For sufferers, no price is too high. “Ninety-five percent of us care about appearances,” says Jones, a part-time Uber driver in Seattle who founded the website hairlosscure2020 in 2013 to provide fellow sufferers with reliable information on hair loss. Being able to evaluate info is important: Plenty of scammers seek out the desperate and promise them cures. “There are pop-up menus that say things like XX drug will make you impotent,” says Dr. Sara Wasserbauer, a California-based hair surgeon and representative of the nonprofit International Society of Hair Restoration Surgery, referring to disreputable companies that lie about the side effects of competitors’ products. Wasserbauer says some so-called wonder drugs have potential for hair restoration, but she emphasizes that definitive results still are a significant way off. “When something is scientifically valid, it’s almost never touted as a wonder drug,” she tells OZY. “Doctors by nature are cautious.”
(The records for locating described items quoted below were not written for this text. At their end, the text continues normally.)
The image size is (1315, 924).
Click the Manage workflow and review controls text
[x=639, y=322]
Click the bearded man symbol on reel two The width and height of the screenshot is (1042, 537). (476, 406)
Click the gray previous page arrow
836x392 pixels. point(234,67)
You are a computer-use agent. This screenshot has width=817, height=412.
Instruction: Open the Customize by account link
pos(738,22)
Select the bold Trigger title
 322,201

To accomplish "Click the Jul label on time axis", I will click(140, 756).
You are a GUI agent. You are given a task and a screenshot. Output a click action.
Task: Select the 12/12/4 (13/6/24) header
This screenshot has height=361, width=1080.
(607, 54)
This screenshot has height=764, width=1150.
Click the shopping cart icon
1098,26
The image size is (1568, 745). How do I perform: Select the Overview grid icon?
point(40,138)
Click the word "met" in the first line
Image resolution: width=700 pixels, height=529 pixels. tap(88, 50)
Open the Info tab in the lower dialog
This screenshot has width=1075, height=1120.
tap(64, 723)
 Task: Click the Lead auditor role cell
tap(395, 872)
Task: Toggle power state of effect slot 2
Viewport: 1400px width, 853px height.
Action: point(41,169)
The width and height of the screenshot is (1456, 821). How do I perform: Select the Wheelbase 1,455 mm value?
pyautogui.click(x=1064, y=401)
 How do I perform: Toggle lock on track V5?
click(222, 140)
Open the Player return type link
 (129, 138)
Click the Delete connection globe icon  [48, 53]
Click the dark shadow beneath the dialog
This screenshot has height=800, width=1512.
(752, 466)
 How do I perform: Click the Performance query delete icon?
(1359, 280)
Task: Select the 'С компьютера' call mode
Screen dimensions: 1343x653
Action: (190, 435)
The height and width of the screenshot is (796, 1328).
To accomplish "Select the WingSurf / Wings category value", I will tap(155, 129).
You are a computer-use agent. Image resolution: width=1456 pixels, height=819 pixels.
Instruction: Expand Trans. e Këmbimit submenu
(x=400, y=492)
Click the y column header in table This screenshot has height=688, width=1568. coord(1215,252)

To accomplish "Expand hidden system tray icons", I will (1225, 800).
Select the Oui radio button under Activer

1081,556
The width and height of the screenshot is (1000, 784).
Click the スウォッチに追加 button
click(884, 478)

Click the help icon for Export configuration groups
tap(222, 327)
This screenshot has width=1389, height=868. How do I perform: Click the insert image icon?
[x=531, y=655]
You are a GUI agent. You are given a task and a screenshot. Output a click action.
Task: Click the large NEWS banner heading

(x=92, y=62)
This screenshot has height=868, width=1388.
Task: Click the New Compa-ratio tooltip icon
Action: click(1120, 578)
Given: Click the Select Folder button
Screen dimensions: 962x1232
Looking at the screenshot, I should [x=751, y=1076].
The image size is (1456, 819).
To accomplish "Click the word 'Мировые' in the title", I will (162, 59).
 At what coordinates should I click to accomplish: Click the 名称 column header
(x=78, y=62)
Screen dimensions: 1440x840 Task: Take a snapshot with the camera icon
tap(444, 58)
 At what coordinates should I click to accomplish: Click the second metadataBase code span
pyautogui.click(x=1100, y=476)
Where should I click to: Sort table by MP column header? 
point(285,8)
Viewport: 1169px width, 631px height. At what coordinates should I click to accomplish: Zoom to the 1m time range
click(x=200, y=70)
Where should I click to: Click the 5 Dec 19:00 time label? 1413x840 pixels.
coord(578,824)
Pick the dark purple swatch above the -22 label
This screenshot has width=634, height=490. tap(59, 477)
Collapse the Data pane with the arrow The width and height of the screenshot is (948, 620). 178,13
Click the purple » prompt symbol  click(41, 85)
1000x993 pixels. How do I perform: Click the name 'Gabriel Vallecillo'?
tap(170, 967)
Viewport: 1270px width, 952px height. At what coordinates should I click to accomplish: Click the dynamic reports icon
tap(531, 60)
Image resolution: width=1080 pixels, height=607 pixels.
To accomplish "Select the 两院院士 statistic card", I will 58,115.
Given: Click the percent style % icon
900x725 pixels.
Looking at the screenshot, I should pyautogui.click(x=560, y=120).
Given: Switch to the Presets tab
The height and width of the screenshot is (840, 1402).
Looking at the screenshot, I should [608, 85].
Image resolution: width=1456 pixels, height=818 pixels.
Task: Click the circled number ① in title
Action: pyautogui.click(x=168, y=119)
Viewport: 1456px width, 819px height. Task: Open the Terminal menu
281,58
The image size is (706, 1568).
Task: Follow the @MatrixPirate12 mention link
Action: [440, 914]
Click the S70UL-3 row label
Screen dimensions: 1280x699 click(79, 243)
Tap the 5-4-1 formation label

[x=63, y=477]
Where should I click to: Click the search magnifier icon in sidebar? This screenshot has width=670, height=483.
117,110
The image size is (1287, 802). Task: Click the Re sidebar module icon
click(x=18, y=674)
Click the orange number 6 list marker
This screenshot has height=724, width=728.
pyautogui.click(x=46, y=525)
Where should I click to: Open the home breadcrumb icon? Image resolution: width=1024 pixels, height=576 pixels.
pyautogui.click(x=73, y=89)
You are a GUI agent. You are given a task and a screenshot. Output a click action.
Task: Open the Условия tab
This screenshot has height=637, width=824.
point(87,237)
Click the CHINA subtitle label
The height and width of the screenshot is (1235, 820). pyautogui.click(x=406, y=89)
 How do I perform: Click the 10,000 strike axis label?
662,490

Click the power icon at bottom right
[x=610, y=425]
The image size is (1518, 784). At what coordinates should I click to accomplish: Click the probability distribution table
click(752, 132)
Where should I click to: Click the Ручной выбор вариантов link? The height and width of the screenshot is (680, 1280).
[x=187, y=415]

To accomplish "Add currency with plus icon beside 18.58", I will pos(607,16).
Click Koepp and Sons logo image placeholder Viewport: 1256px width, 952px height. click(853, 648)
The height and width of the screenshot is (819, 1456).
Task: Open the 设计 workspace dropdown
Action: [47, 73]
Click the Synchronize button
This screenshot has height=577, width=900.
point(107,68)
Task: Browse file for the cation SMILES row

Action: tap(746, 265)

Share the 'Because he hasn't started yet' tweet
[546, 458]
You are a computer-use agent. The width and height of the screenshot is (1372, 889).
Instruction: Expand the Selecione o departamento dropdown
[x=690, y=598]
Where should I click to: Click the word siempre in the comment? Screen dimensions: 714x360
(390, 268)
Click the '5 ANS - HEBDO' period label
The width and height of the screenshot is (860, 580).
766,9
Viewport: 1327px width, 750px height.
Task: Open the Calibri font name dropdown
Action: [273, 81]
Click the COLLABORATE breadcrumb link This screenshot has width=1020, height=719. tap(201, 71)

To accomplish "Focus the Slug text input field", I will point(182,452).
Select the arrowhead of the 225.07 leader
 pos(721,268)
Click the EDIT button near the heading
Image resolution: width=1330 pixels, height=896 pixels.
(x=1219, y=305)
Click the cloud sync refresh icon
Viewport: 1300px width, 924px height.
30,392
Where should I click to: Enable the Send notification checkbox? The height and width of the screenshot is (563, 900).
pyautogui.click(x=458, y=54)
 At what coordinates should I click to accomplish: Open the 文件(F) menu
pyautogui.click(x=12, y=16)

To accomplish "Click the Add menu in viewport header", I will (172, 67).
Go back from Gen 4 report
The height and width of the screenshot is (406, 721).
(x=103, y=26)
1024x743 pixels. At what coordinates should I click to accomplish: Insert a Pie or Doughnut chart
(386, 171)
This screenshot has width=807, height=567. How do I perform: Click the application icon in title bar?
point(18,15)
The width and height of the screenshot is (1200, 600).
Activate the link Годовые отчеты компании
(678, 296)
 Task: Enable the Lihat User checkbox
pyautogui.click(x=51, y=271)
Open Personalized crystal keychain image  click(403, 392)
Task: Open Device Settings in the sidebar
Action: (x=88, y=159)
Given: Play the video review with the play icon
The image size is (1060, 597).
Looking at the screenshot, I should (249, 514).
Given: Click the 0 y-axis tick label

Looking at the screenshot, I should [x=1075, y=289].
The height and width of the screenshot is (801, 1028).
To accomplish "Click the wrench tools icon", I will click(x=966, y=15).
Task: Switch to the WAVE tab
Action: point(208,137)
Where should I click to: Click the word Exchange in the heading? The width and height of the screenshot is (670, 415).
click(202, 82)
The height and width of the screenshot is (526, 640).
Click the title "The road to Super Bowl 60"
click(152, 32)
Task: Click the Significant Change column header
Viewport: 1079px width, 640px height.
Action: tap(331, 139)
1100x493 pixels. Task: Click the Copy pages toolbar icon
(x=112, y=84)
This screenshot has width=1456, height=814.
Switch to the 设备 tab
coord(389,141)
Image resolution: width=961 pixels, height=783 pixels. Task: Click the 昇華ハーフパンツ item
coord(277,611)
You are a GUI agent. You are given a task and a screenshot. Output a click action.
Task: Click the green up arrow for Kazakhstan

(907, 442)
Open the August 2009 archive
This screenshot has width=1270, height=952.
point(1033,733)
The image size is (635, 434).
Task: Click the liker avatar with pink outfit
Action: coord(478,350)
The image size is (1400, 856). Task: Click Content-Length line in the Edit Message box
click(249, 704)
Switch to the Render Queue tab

As for Jones’ medications, dutasteride is the active ingredient in Avodart, a medication for men with enlarged prostates, while the active ingredient in Nizoral is a dandruff-fighting antifungal. Both drugs showed some hair-restoration properties in a few contested clinical trials. For Wasserbauer, the current gold standard is platelet-rich plasma (PRP), in which a patient’s blood is centrifuged to concentrate plasma that contains growth-stimulating proteins and then injected into the scalp. Some call it the vampire hair lift. But it’s an imperfect science. “It does a beautiful job 60 to 80 percent of the time,” she says.
Then there are new product lines, such as évolis, which was launched in November 2016 by Cellmid, an Australian life-sciences company. The évolis shampoos and sprays are infused with natural extracts that allegedly inhibit the growth of scalp proteins restricting hair growth. The company announced sales of more than $1 million in Q1 2017. “Évolis has created a formula backed by science and powered by nature,” says Kerry Yates, cofounder of Colour Collective, the U.S. distributor of the products. Yates knows gaining traction will be challenging; she blames other companies’ underperforming products for consumers’ skepticism of new brands.
Three Cellmid-sponsored studies have shown promise, but they’re on the small side — a total of 82 participants in two studies that tested the products and an additional 39 volunteers in a third study giving the magic ingredient a workout. Yates also directs me to enthusiastic patient testimonials — but Wasserbauer looks at science, not stories. “A caveat: When I started doing this for a living, people would talk about stem-cell therapy as if [it were] five to 10 years down the line,” she says. “I’ve been in the field 20 years, and they still say five to 10 years.”